═══ Text shown

Heartbreak and tragedy color Bartlow's racing weekend

By JEFF CASPERSEN, Jr./The Daily Journal

Brian Bartlow encountered both heartbreak and tragedy in a wild weekend of American Federation of Motorcyclists (AFM) roadracing at Thunderhill Park in Willows July 19 and 20.

Not only did he narrowly drop a seesaw battle with rival racer Jove Shapiro by a fraction of a second in the 250 Superbike race, but the talented rider and paramedic had to tap into his life-saving skills and medical know-how in another event.

In the midst of the Sunday’s Formula II race, a nasty multi-bike collision red-flagged the race. After pulling into the pit area, Bartlow noticed that several of his racing cohorts were part of the spill.

“It was a bad crash,” Bartlow, a former Ukiah paramedic and one-time Lake County resident, recalled. “Bodies were all over the place. I came into the pit, then rode my bike over to the wreck. I went straight out there, through the debris. I saw that my buddies were OK, then I found a rider not breathing, face down. He looked like a trauma code. He was pure white, blue lips, blue eyes.”

Bartlow, who currently serves as a helicopter flight medic for Fresno-based American Ambulance/Sky Life, proceeded to follow medical procedure in attending to the fallen rider, Jeffrey Jones. An ambulance and flight helicopter responded moments later, but, according to witnesses, it was Bartlow’s heroics that helped save Jones’ life.

“I was pitted directly behind the crash in F-II and I must say it was nasty to say the least,” fellow racer Dave Stanton wrote on an e-mail list distributed amongst AFM riders and crew members. “I also saw something that I believe helped save Jeff’s life. Brian Bartlow pulled over and started CPR on Jeff. Brian was the one who notified the turn workers to get the ambulance there as quickly as possible.

“After the ambulance got there, Brian took control of the situation and was telling the other medics and personnel what to do and how to do it. This all happened after the F-II race which Brian was racing in and while still wearing his leathers. I know it was something that Brian is trained to do and probably deals with on a daily basis, but in my own personal opinion, I feel it was very heroic and helped to avoid a less desirable outcome.”

══════

Work instruction A: In the article about Brian Bartlow's racing weekend, which rival beat Bartlow by a fraction of a second in the 250 Superbike race?
Work instruction B: Resume the article about Brian Bartlow's racing weekend after its final sentence.
The listing is separate material, unrelated to the article.

═══ Given information

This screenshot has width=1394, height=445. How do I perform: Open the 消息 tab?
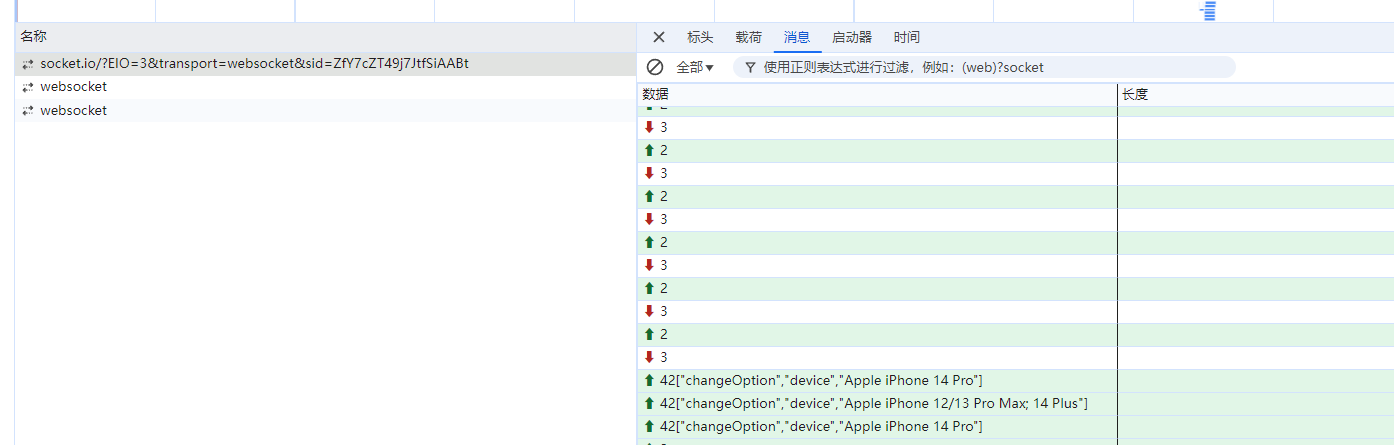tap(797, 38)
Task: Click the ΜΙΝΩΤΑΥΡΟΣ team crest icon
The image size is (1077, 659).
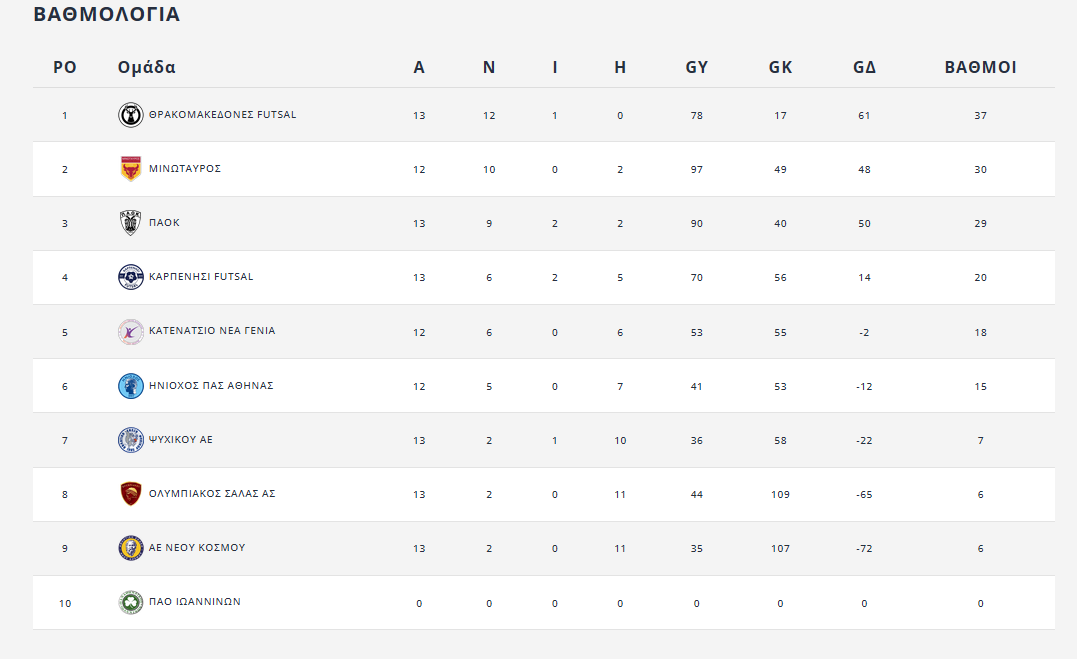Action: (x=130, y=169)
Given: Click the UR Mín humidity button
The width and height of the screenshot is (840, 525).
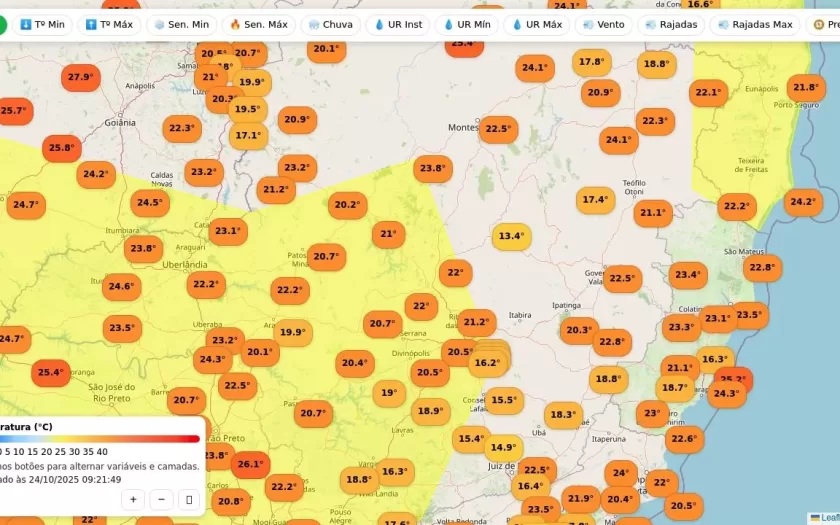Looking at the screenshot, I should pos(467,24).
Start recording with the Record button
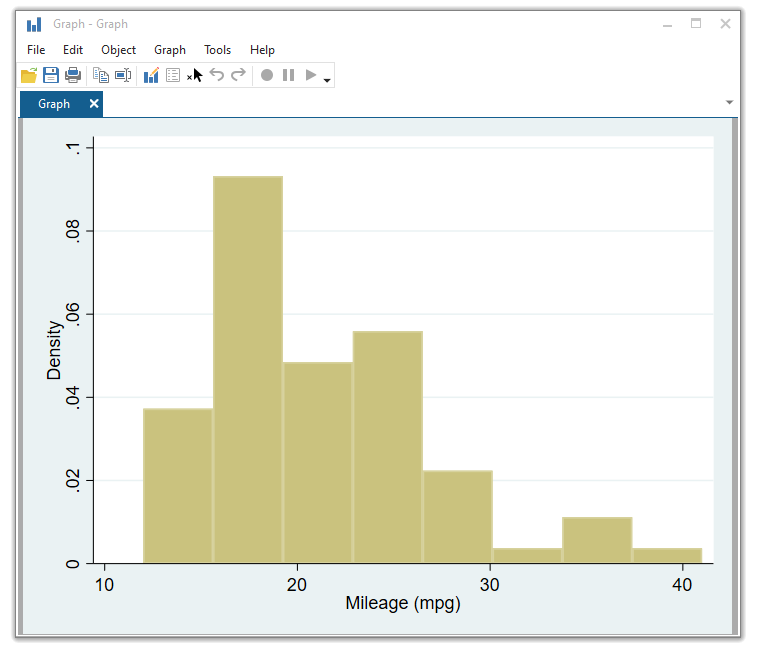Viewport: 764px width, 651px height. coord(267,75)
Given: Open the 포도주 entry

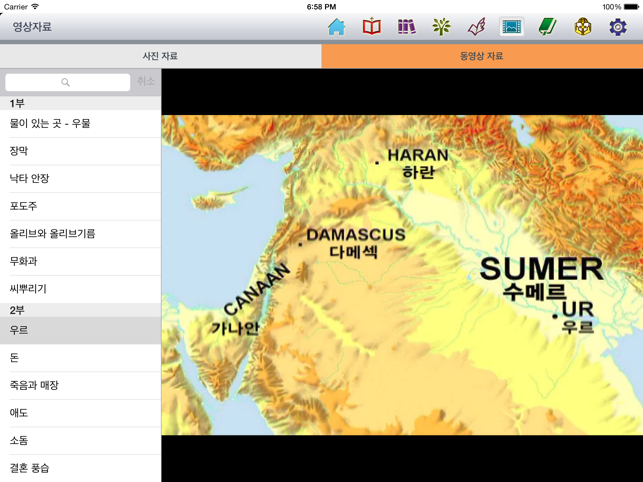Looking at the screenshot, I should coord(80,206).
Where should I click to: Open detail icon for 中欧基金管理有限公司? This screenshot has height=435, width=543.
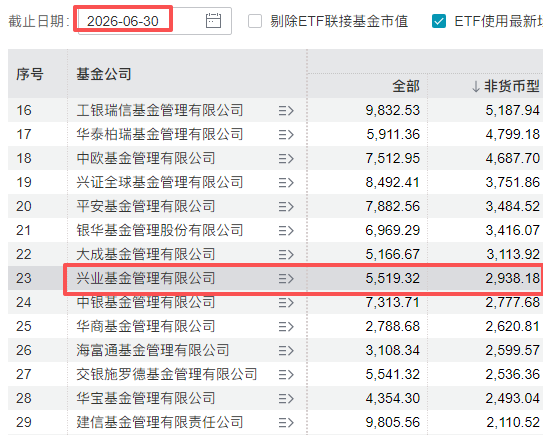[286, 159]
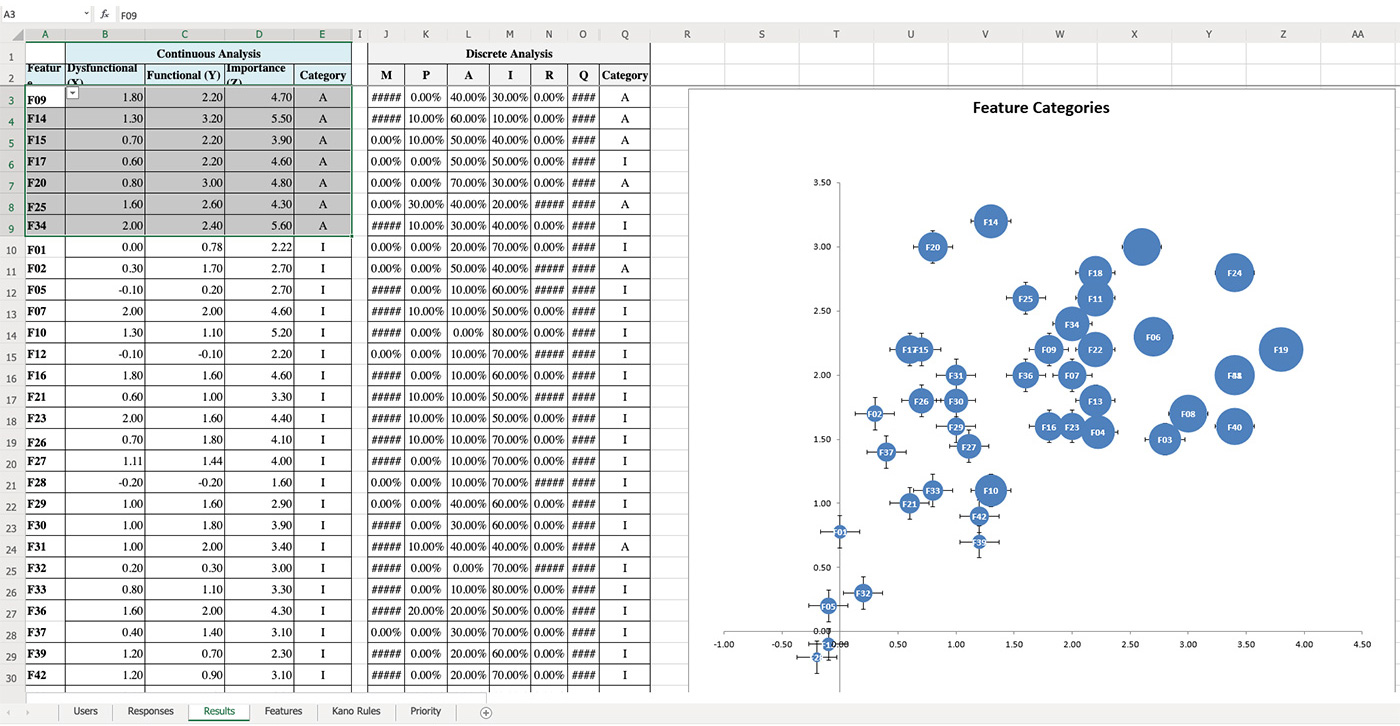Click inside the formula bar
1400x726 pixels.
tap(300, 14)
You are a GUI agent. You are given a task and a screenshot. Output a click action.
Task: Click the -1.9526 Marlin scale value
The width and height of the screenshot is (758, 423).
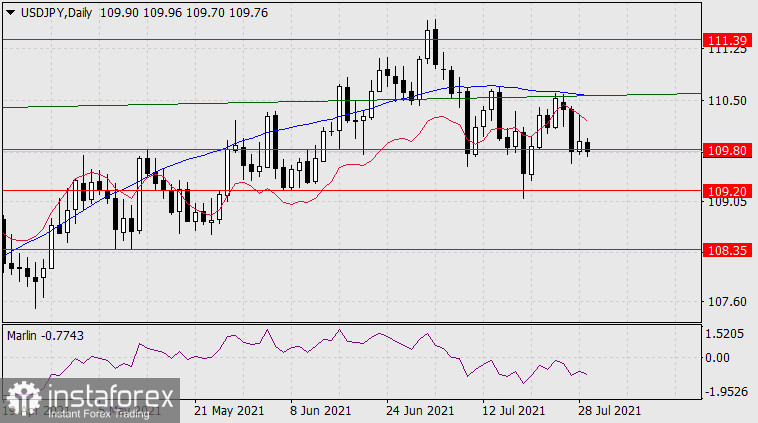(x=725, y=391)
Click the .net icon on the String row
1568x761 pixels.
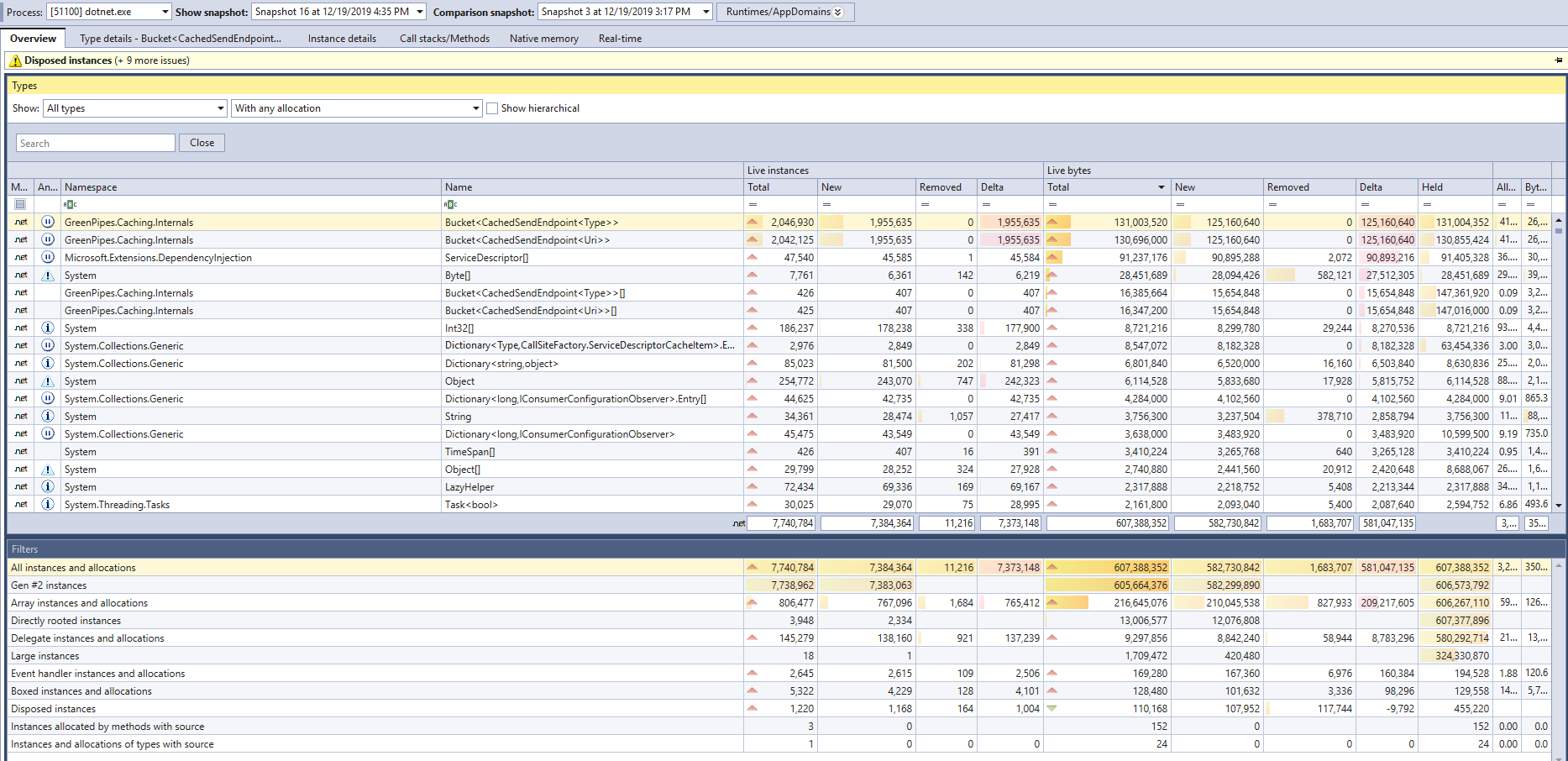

══════

Answer section A: Jove Shapiro

Answer section B:
From the sound of it, Jones will emerge from the accident battered, but alive. Bartlow recently learned Jones was in serious but stable condition and had suffered a severe concussion with some broken ribs.

In yet another ironic twist to the tale, Bartlow typically races the F-II as a tune-up for his main event, the 250 Superbike jaunt.

“I usually just go into the race to make sure my bike is handling well,” he said. “I basically use it as practice session.”

As if the weekend hadn’t progressed wildly enough, Bartlow and the Sawl and Netzer racing team had yet another challenge in store in the 250 race. Relying on skill and not horsepower, Bartlow manned his stock Aprilia 250cc bike to a second-place finish behind his aforementioned rival, Shapiro. The margin of victory, unlike the difference in horsepower between Bartlow and Shapiro’s bikes, was razor thin.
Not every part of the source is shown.